> _Your goal_: Leave the pictures behind and reproduce every line of the listing exactly.

> _Extracted entries_:

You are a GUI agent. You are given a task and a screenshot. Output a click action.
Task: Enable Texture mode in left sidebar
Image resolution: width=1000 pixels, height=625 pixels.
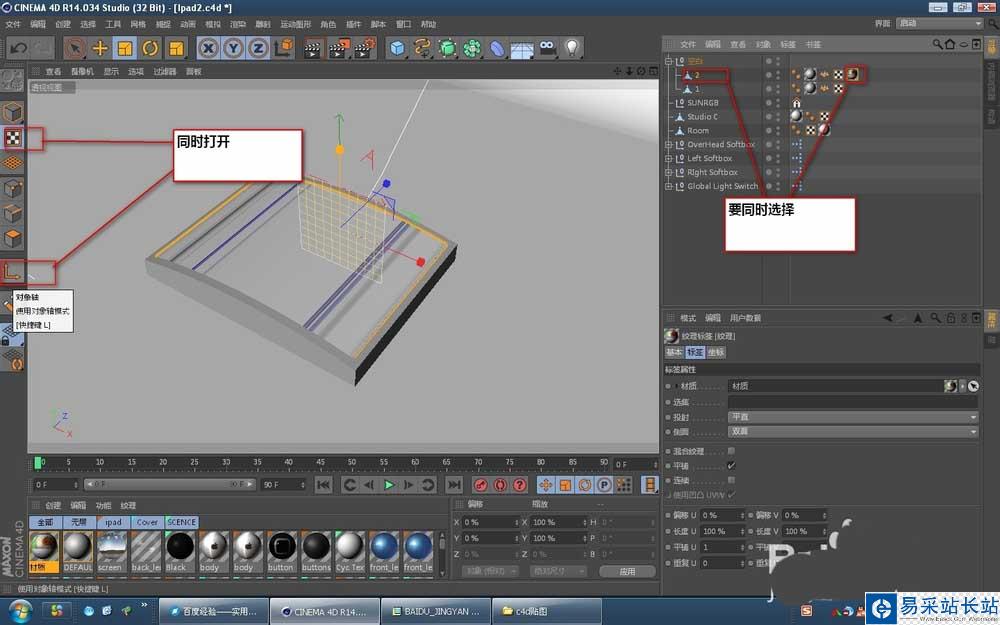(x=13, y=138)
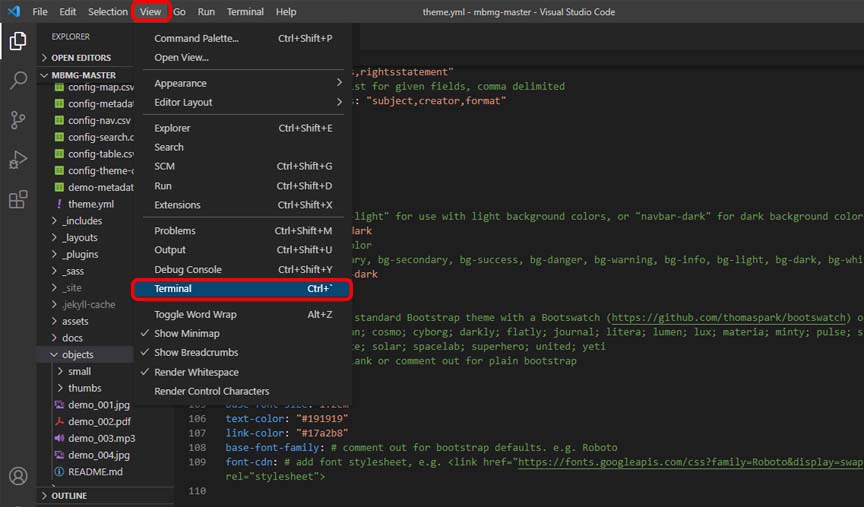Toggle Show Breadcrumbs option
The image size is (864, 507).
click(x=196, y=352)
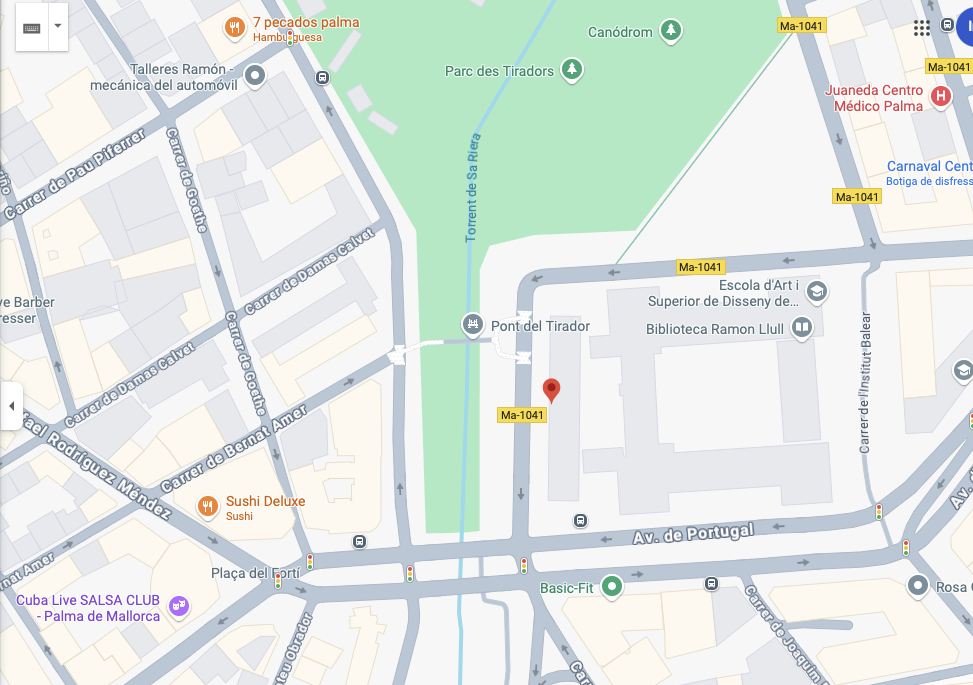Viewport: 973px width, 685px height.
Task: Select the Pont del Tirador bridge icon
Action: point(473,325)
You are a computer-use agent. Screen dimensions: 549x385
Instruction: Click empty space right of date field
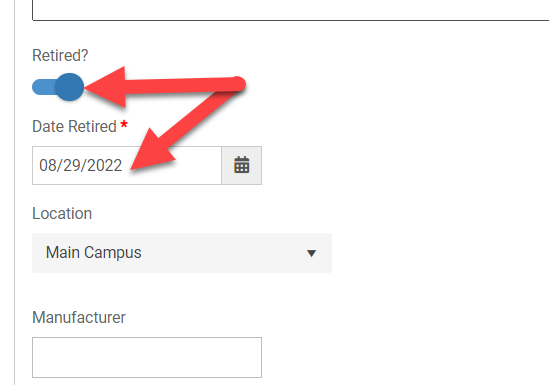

> _Expected answer_:
You are a GUI agent. You are given a task and a screenshot. Output a click action.
Task: Enable Texture mode in left sidebar
Image resolution: width=1000 pixels, height=625 pixels.
(x=13, y=138)
Toggle Show Breadcrumbs option
The image size is (864, 507).
click(x=196, y=352)
Viewport: 973px width, 685px height.
Task: Select the Pont del Tirador bridge icon
Action: point(473,325)
You are a computer-use agent. Screen dimensions: 549x385
Instruction: Click empty space right of date field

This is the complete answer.